Dwight Stone veered out of bounds a lot more than once, which is why his career as a wide receiver was quickly short-circuited and switched to that of a special teams demon.
So if you're watching a game at a bar and a white player falls down without being touched (assuming a white player other than a QB actually has the ball), when your buddies roar with laughter and begin mocking the player in question and calling him a loser, simply inform them that this is a player of the greatest possible athleticism who fell down solely because of his mind-boggling speed.
Collier's opus: http://www.post-gazette.com/pg/07319/834039-150.stm
Caste columnist Gene Collier has discovered the answer to this perplexing tendency: Blacks fall down because of their blinding speed. Here's Geno in his own sophomoric words:
Against the grain of reason, against the grain of evidence, and entirely against the flow of ready excuses, Willie Parker executed another cutback in the minutes after the Steelers sidestepped the Browns Sunday, shifting the discussion with the same fluid flash that has made him famous.
DD Grassmaster, which is the name of the playing surface at Heinz Field rather than, as I suspected, the opening act for Jay Z, had little or nothing to do with Parker's intermittent pratfalls on the margins of another 100-yard performance.

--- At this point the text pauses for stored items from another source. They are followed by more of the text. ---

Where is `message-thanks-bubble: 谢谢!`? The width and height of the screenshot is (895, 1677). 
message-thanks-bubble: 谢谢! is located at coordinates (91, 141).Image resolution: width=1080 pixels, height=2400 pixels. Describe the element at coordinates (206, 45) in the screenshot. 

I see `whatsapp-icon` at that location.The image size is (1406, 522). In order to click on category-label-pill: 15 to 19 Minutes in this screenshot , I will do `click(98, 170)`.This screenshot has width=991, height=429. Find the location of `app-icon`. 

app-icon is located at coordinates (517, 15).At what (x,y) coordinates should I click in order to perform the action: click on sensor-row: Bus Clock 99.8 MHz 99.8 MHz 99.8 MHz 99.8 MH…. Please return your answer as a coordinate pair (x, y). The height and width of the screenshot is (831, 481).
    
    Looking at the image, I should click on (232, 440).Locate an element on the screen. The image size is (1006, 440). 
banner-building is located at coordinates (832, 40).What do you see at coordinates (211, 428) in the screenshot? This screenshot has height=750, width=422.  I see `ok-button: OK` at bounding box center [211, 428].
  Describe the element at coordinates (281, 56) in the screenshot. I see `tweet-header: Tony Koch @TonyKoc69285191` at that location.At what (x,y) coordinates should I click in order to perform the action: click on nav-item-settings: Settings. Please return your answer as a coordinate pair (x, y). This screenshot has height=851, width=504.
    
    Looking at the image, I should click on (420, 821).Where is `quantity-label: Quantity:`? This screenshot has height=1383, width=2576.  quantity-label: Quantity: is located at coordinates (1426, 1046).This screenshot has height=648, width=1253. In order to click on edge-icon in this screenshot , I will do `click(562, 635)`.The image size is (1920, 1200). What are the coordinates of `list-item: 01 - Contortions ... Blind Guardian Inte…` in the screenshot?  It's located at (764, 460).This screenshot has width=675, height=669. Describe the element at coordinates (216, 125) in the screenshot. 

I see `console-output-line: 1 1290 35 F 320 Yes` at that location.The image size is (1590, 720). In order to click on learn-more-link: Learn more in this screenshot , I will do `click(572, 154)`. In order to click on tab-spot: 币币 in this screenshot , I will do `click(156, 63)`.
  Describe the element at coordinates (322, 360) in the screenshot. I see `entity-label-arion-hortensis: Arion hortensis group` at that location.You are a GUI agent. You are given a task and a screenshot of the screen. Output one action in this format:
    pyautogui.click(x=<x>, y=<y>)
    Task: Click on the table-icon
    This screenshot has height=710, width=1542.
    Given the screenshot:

If, as Willie said, he left a lot of rushing yards unclaimed in various sectors of the North Side lawn, it was primarily his fault for, as he put it, "not getting my feet under me."
It's pretty hard to lead the conference in rushing without your feet under you, but everyone has a kind of inner gyroscope that triggers some confidence alarm when it leans away from total control. You don't think much of the implications of your inner gyroscope when you're taking out the trash, but when you're streaking toward eight in the box trying to identify the exact strands of DD Grassmaster that will support an instantaneous cut, it can get complicated. When you're doing this with the kind of speed Willie Parker has, the variables are more volatile still.
Lonnie Smith, a brilliant prospect in the Philadelphia Phillies' minor-league system in the late 1970s, was so fast he had trouble going from first base to third at full speed without falling down. Dwight Stone, a former Steelers scatback and special teams burner, veered out of bounds on his way to an uncontested touchdown once by failing to command the old inner gyroscope.
Even someone as accomplished as Parker can wind up on the ground without being touched, without knowing how he got there.
Collier mangles his facts almost as badly as his reasoning. Lonnie Smith was not just a minor league prospect, he had a long career in the majors, during which he was nicknamed "Skates" because he so often fell down running the bases and trying to catch balls in the outfield.
Dwight Stone veered out of bounds a lot more than once, which is why his career as a wide receiver was quickly short-circuited and switched to that of a special teams demon.
So if you're watching a game at a bar and a white player falls down without being touched (assuming a white player other than a QB actually has the ball), when your buddies roar with laughter and begin mocking the player in question and calling him a loser, simply inform them that this is a player of the greatest possible athleticism who fell down solely because of his mind-boggling speed.